» Exercise objective
Every line of the entries below that carries the string "height" should be copied.

==============================

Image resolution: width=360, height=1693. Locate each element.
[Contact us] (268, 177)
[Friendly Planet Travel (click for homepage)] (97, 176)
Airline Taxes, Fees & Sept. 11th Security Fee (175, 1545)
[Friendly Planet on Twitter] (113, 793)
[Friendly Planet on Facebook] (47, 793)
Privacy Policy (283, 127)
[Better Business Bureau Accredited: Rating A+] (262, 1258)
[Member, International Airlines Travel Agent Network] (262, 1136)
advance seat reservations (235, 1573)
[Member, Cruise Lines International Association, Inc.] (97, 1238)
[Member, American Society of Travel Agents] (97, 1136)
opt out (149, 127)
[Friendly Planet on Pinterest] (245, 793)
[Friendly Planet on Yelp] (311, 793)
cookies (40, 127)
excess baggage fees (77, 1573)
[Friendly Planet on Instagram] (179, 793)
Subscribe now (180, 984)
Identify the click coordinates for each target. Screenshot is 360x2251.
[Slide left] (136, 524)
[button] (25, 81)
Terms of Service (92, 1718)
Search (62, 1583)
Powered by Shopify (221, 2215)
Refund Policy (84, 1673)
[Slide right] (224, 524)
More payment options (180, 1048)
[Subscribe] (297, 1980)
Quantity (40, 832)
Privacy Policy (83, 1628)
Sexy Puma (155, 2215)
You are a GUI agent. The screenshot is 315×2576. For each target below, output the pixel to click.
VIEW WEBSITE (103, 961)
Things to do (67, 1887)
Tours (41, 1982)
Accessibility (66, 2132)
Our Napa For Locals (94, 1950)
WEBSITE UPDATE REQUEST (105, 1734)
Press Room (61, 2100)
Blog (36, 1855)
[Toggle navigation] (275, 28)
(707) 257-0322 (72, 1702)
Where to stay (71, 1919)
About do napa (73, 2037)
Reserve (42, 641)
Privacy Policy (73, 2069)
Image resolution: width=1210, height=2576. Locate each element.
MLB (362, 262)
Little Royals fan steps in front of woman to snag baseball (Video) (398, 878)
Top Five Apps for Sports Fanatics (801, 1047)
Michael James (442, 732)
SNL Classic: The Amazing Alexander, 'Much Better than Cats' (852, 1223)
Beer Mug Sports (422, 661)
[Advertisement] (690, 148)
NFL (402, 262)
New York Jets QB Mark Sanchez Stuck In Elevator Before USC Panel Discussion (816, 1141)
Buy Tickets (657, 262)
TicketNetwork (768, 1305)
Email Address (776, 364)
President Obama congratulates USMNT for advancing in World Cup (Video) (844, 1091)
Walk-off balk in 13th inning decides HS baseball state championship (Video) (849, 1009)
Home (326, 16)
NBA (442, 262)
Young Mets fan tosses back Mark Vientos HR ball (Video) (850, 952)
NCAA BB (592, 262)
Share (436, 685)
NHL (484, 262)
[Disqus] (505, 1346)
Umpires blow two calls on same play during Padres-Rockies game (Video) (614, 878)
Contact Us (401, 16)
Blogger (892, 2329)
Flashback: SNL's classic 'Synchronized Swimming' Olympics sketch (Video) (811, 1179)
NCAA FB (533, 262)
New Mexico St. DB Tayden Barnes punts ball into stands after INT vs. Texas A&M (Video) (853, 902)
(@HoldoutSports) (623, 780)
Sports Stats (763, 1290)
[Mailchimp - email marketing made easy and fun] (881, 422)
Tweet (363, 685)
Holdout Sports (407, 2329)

==============================

» Exercise response
Image resolution: width=360, height=1693. Locate each element.
Image resolution: width=1210, height=2576. Locate each element.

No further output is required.